-- Work to complete --
Precise copying is required. Return the data below in full.

Saved entries

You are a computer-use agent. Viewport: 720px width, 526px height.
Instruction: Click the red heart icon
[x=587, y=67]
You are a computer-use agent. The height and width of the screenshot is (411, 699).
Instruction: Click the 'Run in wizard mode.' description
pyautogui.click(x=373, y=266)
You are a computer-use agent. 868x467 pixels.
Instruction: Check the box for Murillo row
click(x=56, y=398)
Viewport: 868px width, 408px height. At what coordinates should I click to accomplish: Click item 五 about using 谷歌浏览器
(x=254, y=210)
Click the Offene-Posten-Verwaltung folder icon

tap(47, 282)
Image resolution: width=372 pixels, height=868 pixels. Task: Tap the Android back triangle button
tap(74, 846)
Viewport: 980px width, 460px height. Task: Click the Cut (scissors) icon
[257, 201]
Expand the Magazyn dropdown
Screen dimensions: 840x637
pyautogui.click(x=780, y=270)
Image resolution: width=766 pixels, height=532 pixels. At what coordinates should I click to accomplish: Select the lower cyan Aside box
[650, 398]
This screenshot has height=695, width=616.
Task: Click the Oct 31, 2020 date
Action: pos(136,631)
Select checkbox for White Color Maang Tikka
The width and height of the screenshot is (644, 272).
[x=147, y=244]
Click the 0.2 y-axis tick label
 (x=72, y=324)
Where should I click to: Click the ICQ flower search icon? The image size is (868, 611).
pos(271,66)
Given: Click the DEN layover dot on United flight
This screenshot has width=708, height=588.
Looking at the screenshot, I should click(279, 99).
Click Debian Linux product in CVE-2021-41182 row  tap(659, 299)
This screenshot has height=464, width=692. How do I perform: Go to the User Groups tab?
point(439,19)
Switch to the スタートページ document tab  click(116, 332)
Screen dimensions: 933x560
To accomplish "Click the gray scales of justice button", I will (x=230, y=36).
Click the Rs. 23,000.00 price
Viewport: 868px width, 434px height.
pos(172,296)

-- Exercise output --
You are a computer-use agent. Viewport: 720px width, 526px height.
Instruction: Click the red heart icon
[x=587, y=67]
You are a computer-use agent. The height and width of the screenshot is (411, 699).
Instruction: Click the 'Run in wizard mode.' description
pyautogui.click(x=373, y=266)
You are a computer-use agent. 868x467 pixels.
Instruction: Check the box for Murillo row
click(x=56, y=398)
Viewport: 868px width, 408px height. At what coordinates should I click to accomplish: Click item 五 about using 谷歌浏览器
(x=254, y=210)
Click the Offene-Posten-Verwaltung folder icon

tap(47, 282)
Image resolution: width=372 pixels, height=868 pixels. Task: Tap the Android back triangle button
tap(74, 846)
Viewport: 980px width, 460px height. Task: Click the Cut (scissors) icon
[257, 201]
Expand the Magazyn dropdown
Screen dimensions: 840x637
pyautogui.click(x=780, y=270)
Image resolution: width=766 pixels, height=532 pixels. At what coordinates should I click to accomplish: Select the lower cyan Aside box
[650, 398]
This screenshot has height=695, width=616.
Task: Click the Oct 31, 2020 date
Action: pos(136,631)
Select checkbox for White Color Maang Tikka
The width and height of the screenshot is (644, 272).
[x=147, y=244]
Click the 0.2 y-axis tick label
 (x=72, y=324)
Where should I click to: Click the ICQ flower search icon? The image size is (868, 611).
pos(271,66)
Given: Click the DEN layover dot on United flight
This screenshot has width=708, height=588.
Looking at the screenshot, I should click(279, 99).
Click Debian Linux product in CVE-2021-41182 row  tap(659, 299)
This screenshot has height=464, width=692. How do I perform: Go to the User Groups tab?
point(439,19)
Switch to the スタートページ document tab  click(116, 332)
Screen dimensions: 933x560
To accomplish "Click the gray scales of justice button", I will (x=230, y=36).
Click the Rs. 23,000.00 price
Viewport: 868px width, 434px height.
pos(172,296)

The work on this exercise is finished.